*About this task*
Gather every line of the listing that contains the word "should", and copy each one. Case counts, so lines where the word has different capitalization don't qualify.

*Given data*

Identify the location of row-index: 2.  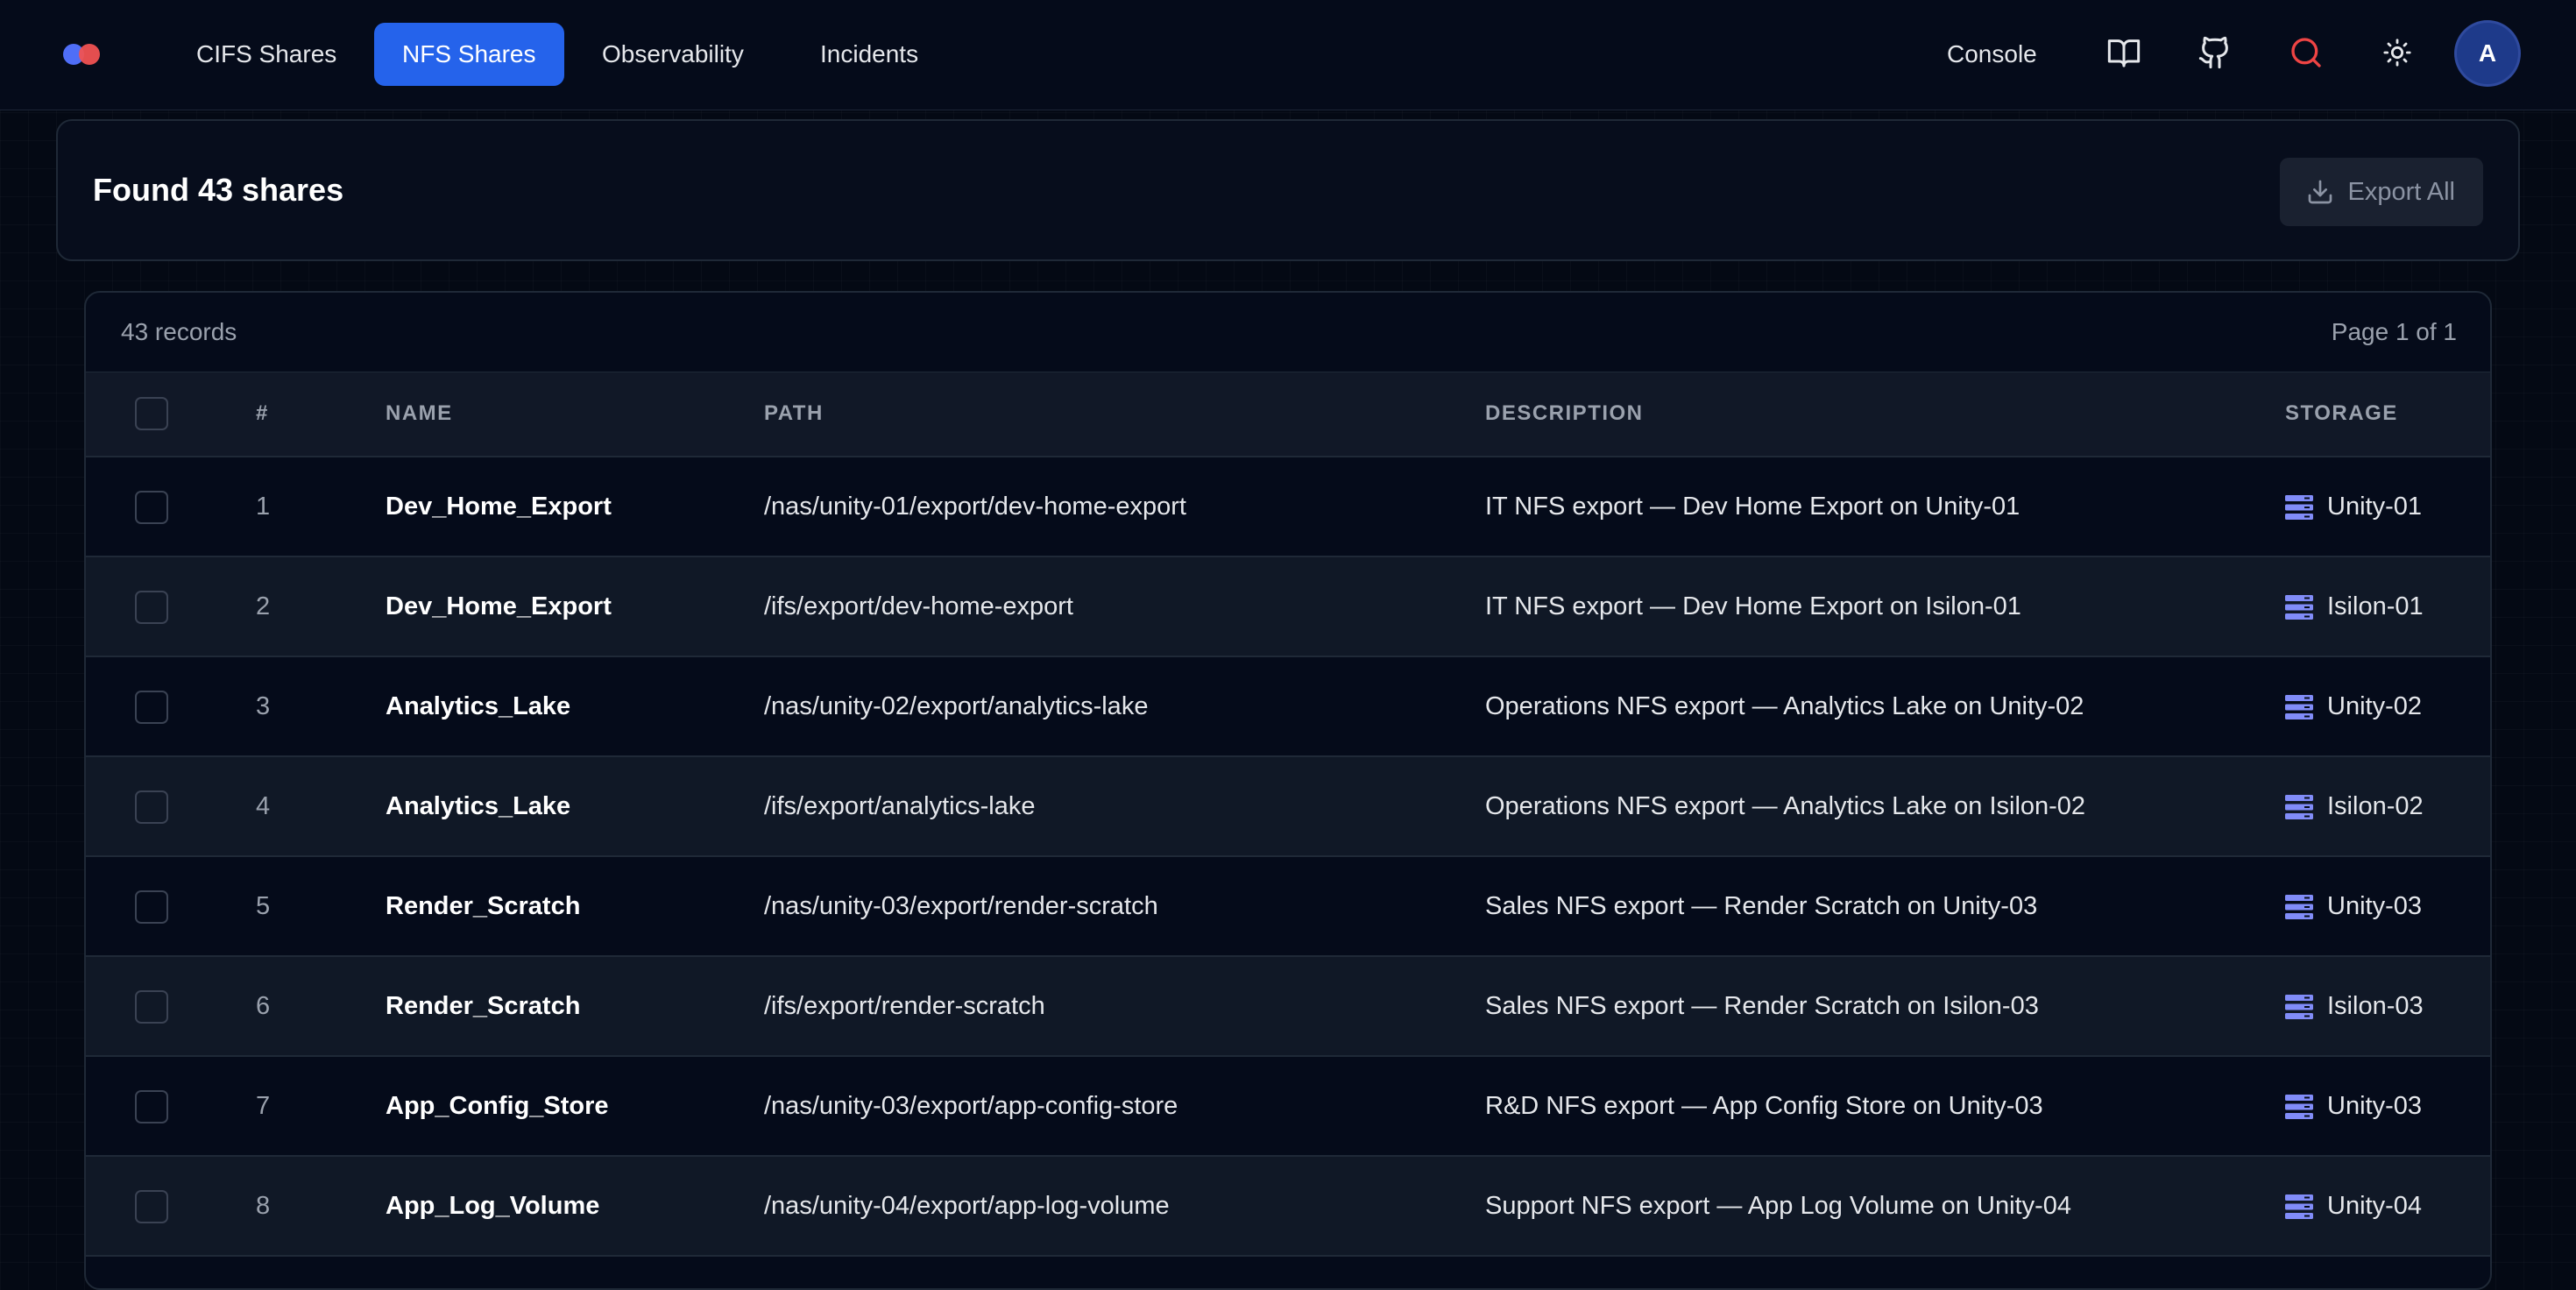
(263, 606).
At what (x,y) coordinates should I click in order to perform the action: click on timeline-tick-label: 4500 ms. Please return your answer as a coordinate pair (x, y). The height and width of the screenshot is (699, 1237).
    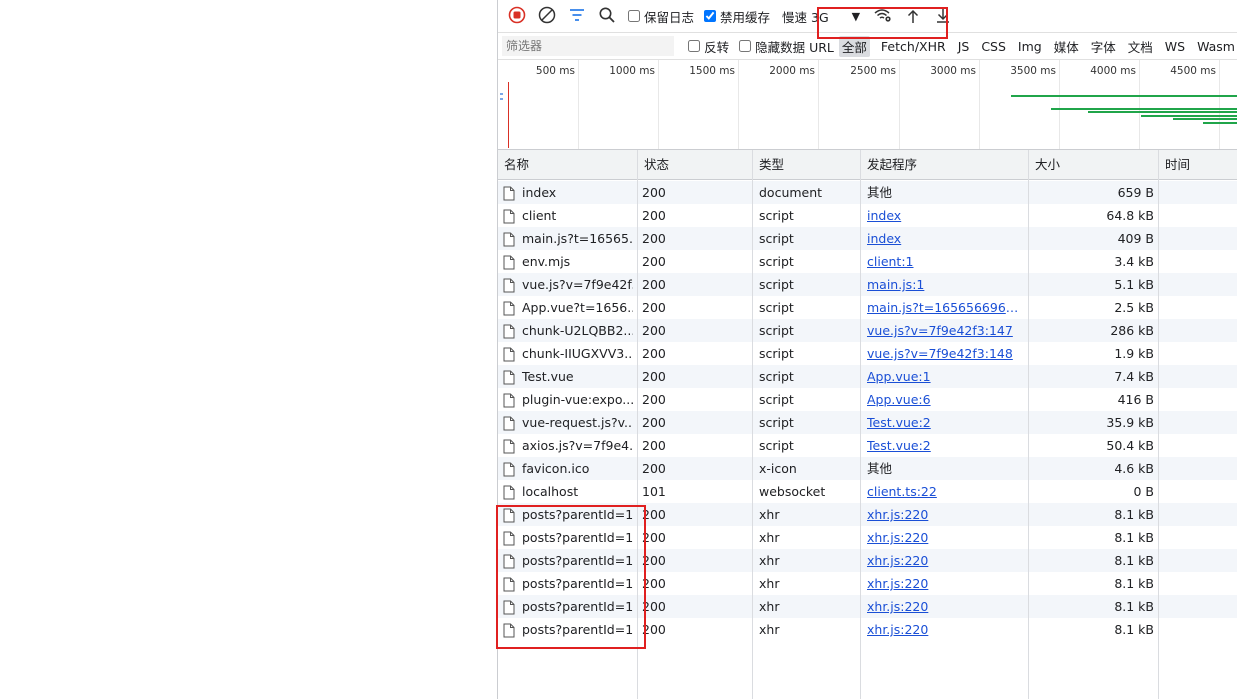
    Looking at the image, I should click on (1193, 71).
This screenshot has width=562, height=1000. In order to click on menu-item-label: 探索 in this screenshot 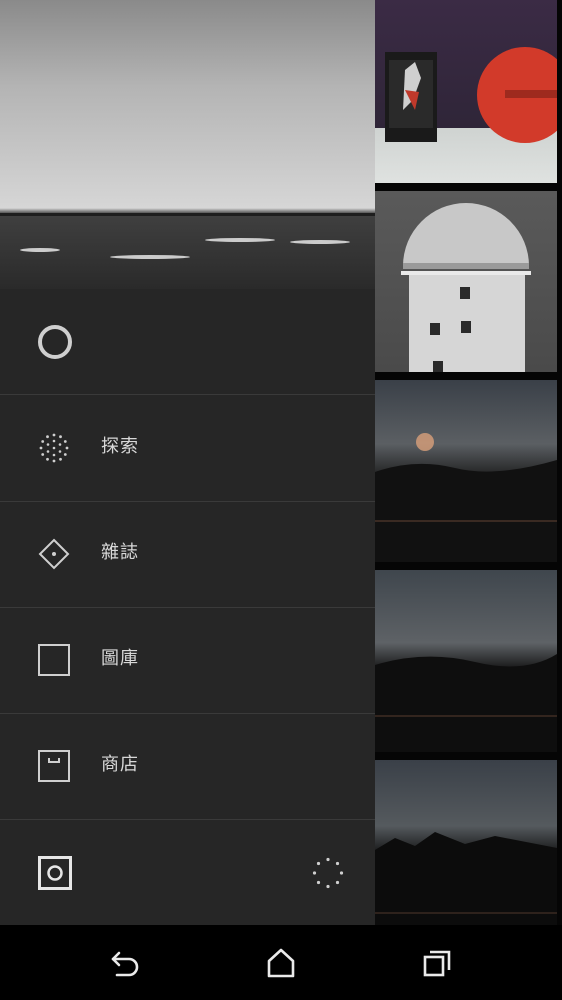, I will do `click(120, 446)`.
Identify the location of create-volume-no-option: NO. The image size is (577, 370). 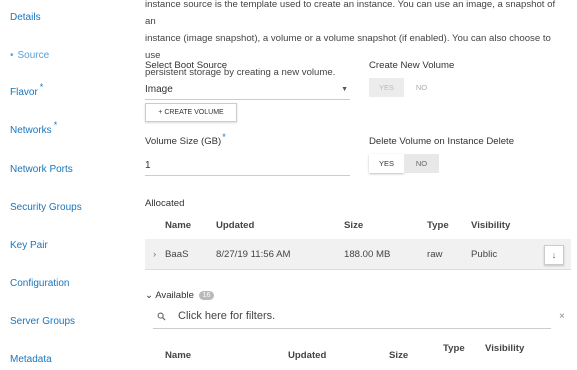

*Your response*
At what (x,y) coordinates should I click in order to perform the action: click on timeline-tick-label: 4500 ms. Please return your answer as a coordinate pair (x, y). The height and width of the screenshot is (699, 1237).
    Looking at the image, I should click on (1193, 71).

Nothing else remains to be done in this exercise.